**TASK OBJECTIVE**
In the rows from the line containing "Where should I" through the end of the rows, inclusive, replace "sidebar" with "panel" and write out those lines with nothing else changed. Leave the pictures out of your answer.

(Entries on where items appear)
* START *
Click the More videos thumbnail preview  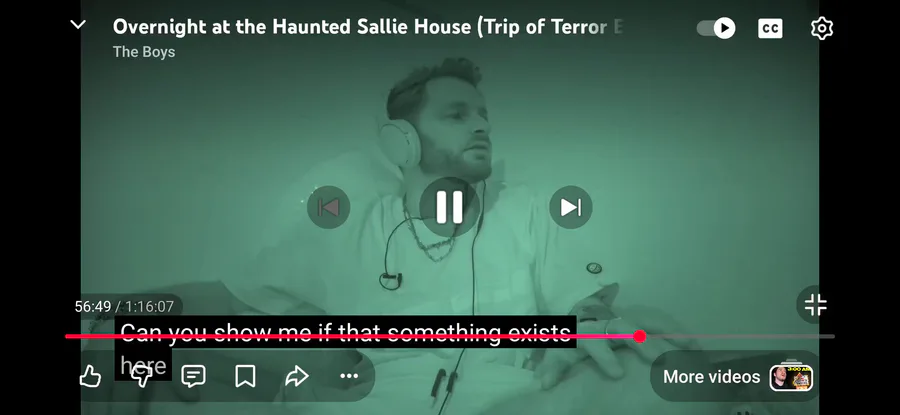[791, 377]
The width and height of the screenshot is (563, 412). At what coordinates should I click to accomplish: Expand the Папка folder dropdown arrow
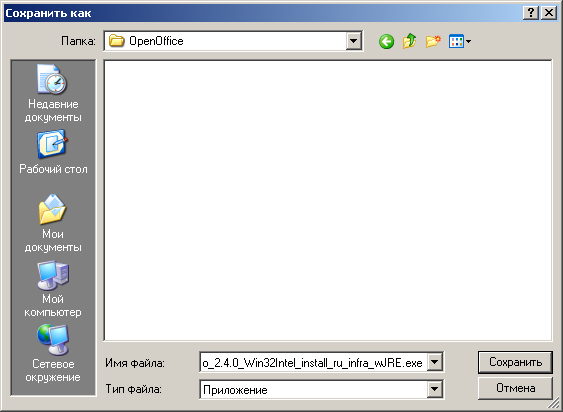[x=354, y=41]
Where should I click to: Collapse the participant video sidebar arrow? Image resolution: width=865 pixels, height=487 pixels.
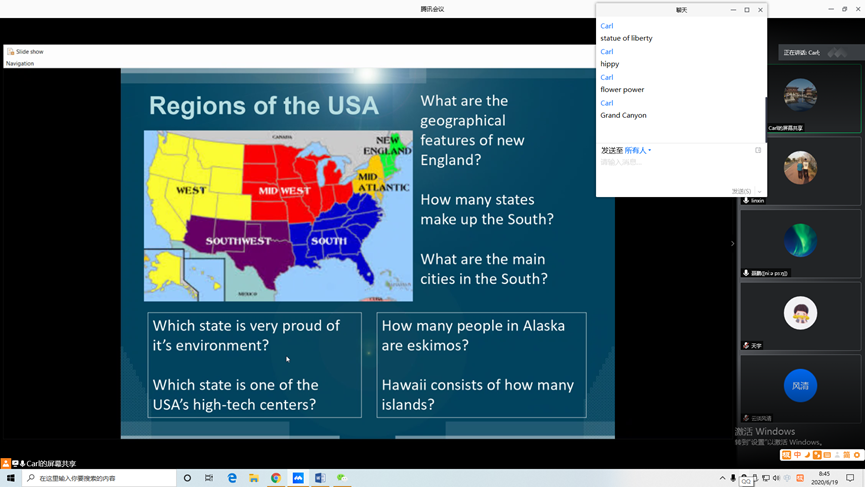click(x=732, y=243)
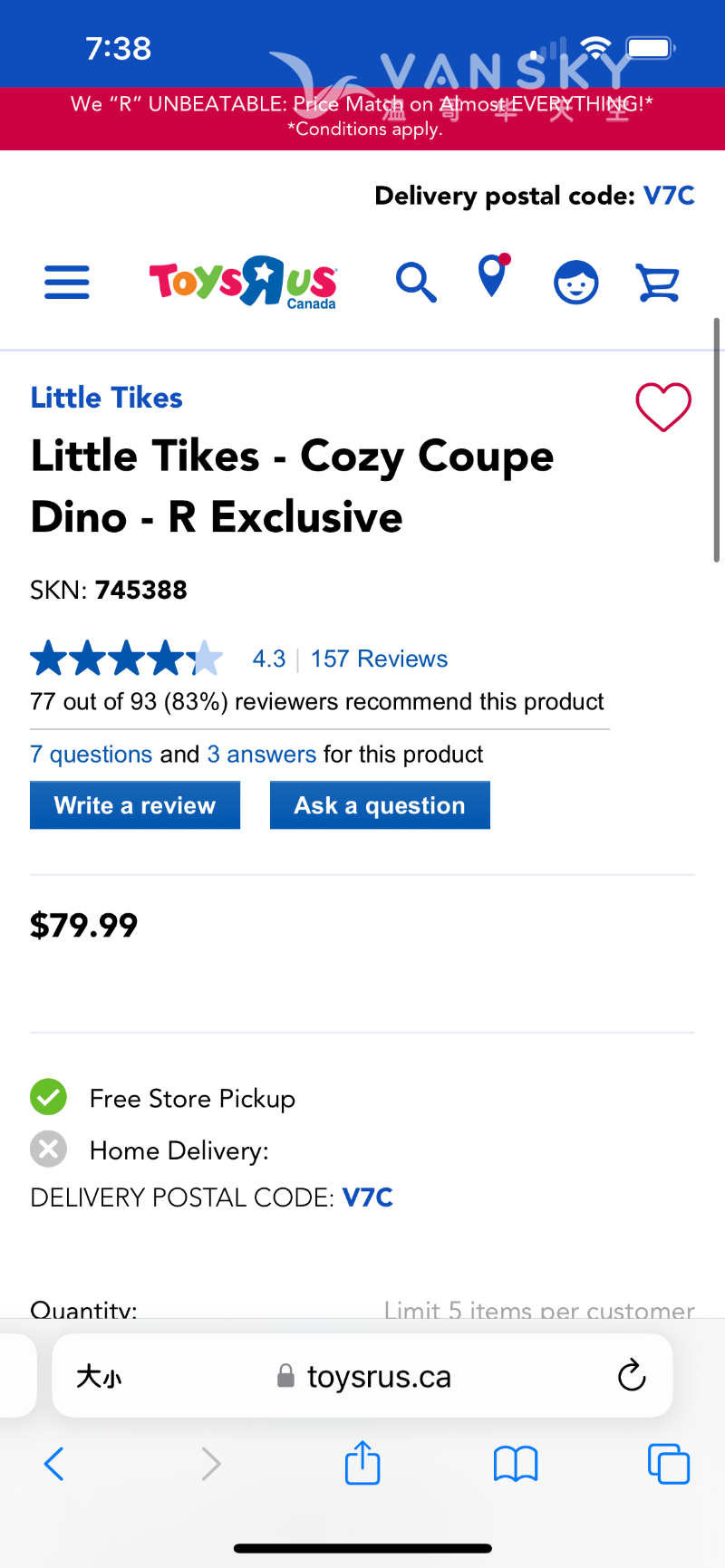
* END *
**OUTPUT OF THE TASK**
Where should I click to: Collapse the participant video panel arrow? Image resolution: width=865 pixels, height=487 pixels.
click(x=732, y=243)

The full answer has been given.